This policy aims to implement and maintain digital preservation practices for the Putnam County Museum in Greencastle, Indiana. While this policy focuses on digital files and formats, it may also apply to digitization practices. This policy is expressly for the use of staff and volunteers at the Putnam County Museum, and does not apply broadly to all county institutions. Policy should be revisited every 3-5 years, with input from the board, to address any new concerns or new opportunities. This policy is not meant to discourage grant applications, but to provide practices to work towards full preservation using any current resources.
Mandate and Scope
According to the museum website, the organization’s mission is to “collect, preserve, and interpret the natural, historical and cultural heritage of the county” (putnamcountymuseum.org). The organization has been a proactive collector in the county, and must focus on preserving the material, both physically and digitally.

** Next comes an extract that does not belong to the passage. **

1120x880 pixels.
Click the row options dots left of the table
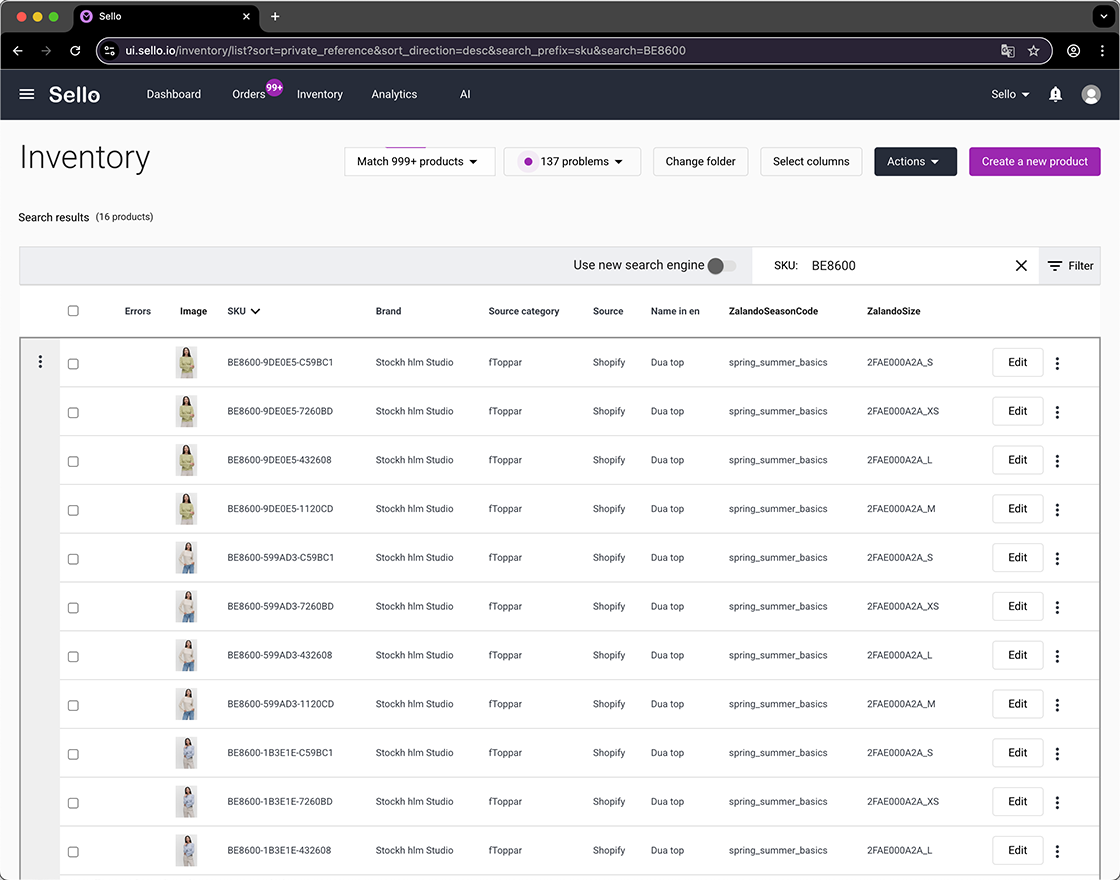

This policy addresses digital preservation issues by:
- Creating a file naming system to make files more accessible to researchers, the public, and staff.
- Ensure file fixity over time to preserve digital files.

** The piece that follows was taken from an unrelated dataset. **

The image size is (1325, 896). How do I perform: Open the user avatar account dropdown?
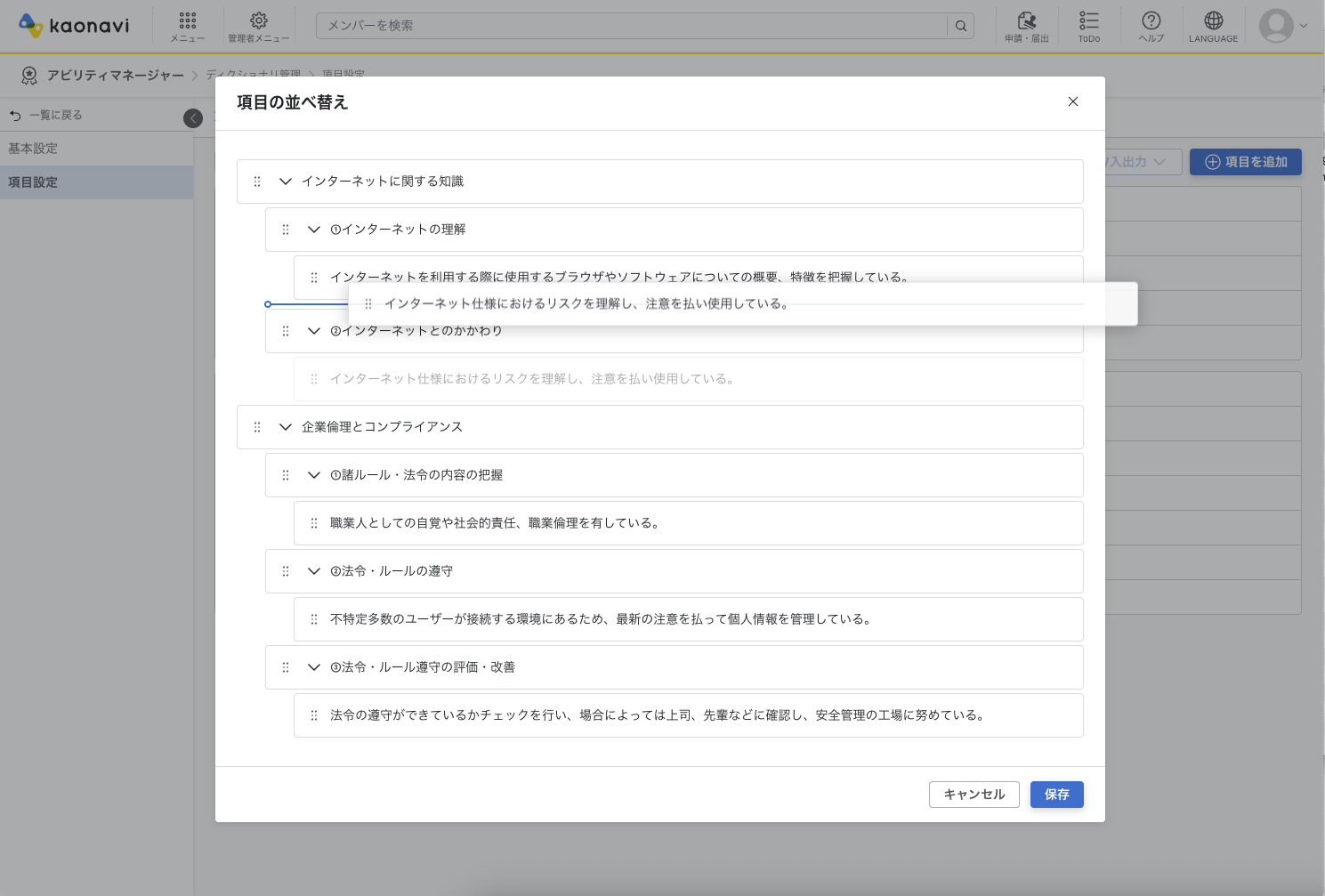pos(1282,26)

- Create systems for removing environmental risks of files and drives.
- Ensure that a-c are manageable and affordable for an organization of its size.
This policy will refer to current modes of digital preservation, including National Digital Stewardship Alliance (NDSA)’s “Levels of Digital Preservation and prioritizations of physical and digital copies of similar/the same material.

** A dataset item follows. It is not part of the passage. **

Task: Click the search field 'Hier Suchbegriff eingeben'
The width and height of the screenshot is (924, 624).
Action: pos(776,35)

Standard practice when dealing with oral histories is to treat the original format as the artifact. Recordings should be checked regularly for listen-ability, and transferred to new – and different – formats. Different formats have different life cycles, and therefore having content saved on different formats will increase the likelihood that the file survives.
Existing oral histories that can be accessed digitally will be uploaded to the Internet Archive for longer-term preservation. Future oral histories will be taken via the StoryCorps app, which automatically archives the audio with the Library of Congress.
Scanned images need to be as (or more) findable than the original document. Immediately upon scanning images on-site, staff/volunteers will:
- Locate and rename file with identifying information (i.e. “Red Cross Group Photo 1974”)
- Digitally placed in file hierarchy mimicking makeup of existing systems (i.e. “Scanned Photos/Newspapers/1950-1970).
- Be added to a “master list” of scanned images kept in multiple locations, per NDSA Levels of Preservation (i.e. printed copy on site replaced every quarter, digitally on the hard drive, saved digitally on a cloud-based system).
- Uploaded to an external, free service to preserve images (i.e. Internet Archive or Wikimedia Commons).
At least twice a year, staff/volunteers will create and maintain a “master list” of digital files, both digitized files and born-digital. As long as Putnam County Museum uses PastPerfect software, this can be completed (for collections data) via reports within the system. Otherwise, there should be a list created of non-collections digital files. Moving forward, file fixity checks will be completed at least once a year, at the end or beginning of the fiscal year, via AVPreserve. After the checks, staff will search for the locations of discrepancies between the two versions.
Roles and Responsibilities
Because staff is low at Putnam County Museum, much of the work will need to be done by volunteers. Staff will be responsible for recognizing volunteers most suited to this type of work and train them on the systems and practices above. Staff will also make this policy readily available to any volunteer who may interact with or manipulate digital files. Volunteers untrained in these practices should be discouraged from working with digital materials until training to ensure both security and consistency.
One Reply to “Draft of Digital Preservation Policy for Putnam County Museum”
You make a good point about training, Leigh. I haven’t discussed that directly with my institution but I also thought it was an important point to include in the policy. In my case, I simply wanted to ensure that a member of staff was empowered (through job re-description, hopefully) to train volunteers. On the flip side, I think you’re wise to include a clause actively discouraging the untrained from handling digital objects.